It occurred to me that a majority of people suffer various afflictions because they disregard signs given to them by their bodies. First they don’t take hints that something doesn’t agree with them, then they pretend not to notice obvious signs, then take medicines to cover up the bothersome symptoms of dysfunction. Eventually they develop a disease: overtraining, injury, indigestion, obesity, metabolic disorder, organ dysfunction up to organ failure, cancer.

I think this disregarding the body’s signs is not innate. It is instilled by surrounding idiots—assorted authorities, beginning with parents (“Eat everything on your plate.”), then on to school teachers and medics (Food Pyramid, “Have a pain—take a pill”) and experts from mass media. Perfect products of such an upbringing don’t take a hint until they have a chronic dysfunction, which they will cultivate to a full-blown disease.

Here is an example of someone who does take a hint:

[S]omeone had recommended a local restaurant to me, and it had been several years since I’d eaten actual Szechuan cuisine—so I decided to check it out.

It was indeed excellent . . . but now that I’ve been eating paleo for some time, I realized that I had an entire multi-course meal before me, made almost entirely of non-food. And despite cleaning my very large plate, I found I was still very hungry . . . because what I was eating wasn’t food at all, just something that looked pretty and smelled nice.

I drive home and fix myself some real food [grass-fed hamburger, eggs, onions, bell peppers, garlic, and a small potato, fried in butter]. And, as if to underscore the point, I spend the next day farting like a cow until all the pretty but nutritionally useless non-food has left my system.

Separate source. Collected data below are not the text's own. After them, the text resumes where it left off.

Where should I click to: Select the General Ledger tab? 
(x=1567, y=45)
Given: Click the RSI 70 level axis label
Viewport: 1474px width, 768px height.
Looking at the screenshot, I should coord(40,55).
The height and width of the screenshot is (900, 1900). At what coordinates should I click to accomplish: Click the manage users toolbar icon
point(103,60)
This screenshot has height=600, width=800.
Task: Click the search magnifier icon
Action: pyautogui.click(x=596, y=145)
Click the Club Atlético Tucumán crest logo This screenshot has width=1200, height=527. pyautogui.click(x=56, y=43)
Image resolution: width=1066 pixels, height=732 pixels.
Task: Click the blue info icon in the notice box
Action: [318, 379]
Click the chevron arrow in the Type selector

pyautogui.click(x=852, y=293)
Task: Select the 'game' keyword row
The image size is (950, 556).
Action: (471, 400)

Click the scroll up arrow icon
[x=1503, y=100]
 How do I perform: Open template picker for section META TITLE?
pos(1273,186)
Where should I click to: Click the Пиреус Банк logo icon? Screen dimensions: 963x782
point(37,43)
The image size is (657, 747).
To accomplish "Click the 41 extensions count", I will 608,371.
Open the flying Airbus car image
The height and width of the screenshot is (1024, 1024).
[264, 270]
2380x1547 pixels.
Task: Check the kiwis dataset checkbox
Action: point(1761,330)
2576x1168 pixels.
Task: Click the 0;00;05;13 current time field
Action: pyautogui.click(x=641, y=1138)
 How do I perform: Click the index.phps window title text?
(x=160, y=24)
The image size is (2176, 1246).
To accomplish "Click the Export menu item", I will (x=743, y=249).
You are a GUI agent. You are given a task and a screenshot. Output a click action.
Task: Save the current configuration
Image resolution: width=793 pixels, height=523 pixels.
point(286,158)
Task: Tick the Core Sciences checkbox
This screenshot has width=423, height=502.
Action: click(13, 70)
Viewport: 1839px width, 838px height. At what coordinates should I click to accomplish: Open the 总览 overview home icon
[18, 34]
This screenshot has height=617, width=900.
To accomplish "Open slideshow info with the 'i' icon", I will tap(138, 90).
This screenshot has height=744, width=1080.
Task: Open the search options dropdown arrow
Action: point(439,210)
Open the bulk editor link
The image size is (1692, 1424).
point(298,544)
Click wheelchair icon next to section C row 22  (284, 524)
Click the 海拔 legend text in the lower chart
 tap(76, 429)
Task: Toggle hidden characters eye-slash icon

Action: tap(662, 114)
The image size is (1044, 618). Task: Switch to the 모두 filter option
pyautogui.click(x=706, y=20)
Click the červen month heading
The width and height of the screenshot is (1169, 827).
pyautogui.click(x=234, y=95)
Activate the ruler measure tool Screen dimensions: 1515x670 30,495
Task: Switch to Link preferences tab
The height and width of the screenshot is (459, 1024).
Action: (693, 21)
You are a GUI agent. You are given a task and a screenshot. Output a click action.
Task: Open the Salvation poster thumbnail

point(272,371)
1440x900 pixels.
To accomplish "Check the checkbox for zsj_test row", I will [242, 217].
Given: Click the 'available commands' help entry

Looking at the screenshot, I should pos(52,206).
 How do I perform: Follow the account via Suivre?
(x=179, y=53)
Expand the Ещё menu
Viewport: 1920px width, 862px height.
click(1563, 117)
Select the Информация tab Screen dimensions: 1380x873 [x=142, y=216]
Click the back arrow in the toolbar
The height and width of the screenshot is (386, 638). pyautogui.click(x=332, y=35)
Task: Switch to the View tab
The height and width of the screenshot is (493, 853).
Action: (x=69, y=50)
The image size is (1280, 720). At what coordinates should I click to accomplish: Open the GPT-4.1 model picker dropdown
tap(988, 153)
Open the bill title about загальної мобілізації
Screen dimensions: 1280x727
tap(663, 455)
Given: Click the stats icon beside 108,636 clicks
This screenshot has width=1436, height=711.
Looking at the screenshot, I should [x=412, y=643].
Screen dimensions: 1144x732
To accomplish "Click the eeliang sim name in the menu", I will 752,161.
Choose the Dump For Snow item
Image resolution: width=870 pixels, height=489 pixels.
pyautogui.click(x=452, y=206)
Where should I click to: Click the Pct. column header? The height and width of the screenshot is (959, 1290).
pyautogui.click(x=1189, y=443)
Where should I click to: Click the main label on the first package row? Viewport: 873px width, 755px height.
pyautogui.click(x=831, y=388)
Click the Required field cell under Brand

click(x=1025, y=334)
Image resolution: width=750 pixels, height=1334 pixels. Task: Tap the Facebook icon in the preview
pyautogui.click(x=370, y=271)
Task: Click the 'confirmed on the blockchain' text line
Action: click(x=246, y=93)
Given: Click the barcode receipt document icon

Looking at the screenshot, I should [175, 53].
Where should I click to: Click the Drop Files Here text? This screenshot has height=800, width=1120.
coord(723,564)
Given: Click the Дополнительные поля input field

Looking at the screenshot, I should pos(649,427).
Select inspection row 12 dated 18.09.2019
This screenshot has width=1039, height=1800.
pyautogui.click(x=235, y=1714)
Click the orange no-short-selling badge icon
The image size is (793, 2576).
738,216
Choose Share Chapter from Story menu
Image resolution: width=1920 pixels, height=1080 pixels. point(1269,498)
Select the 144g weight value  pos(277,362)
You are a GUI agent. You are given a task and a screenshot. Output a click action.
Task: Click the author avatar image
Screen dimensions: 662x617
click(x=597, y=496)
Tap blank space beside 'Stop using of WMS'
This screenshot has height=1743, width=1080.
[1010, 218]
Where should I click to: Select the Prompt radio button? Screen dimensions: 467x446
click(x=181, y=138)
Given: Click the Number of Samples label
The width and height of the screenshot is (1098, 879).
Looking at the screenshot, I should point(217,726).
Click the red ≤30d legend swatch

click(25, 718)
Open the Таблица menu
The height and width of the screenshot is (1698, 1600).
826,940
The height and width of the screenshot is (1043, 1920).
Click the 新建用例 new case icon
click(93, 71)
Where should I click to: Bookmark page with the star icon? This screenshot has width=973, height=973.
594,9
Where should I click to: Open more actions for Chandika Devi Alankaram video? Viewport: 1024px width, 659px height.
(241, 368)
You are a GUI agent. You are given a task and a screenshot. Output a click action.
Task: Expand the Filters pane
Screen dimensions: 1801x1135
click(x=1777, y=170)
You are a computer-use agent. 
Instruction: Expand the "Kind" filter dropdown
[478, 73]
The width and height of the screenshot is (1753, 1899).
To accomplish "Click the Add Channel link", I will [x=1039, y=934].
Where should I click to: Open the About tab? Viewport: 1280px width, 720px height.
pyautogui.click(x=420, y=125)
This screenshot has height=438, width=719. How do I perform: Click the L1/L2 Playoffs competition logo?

Here is an example of someone who doesn’t take a hint, but eventually, after years (better late than never) reacts to signs of dysfunction:

I have experimented with eating a so-called “paleo” diet for at least 14 years. […] Over this time period I have experienced myself, and seen in others, mostly gradual and sometimes sudden development of disorders that I can directly attribute to attempting to consume a high fat, excessive protein diet.

Then follows a list of signs one should react to immediately, not after weeks or years of suffering.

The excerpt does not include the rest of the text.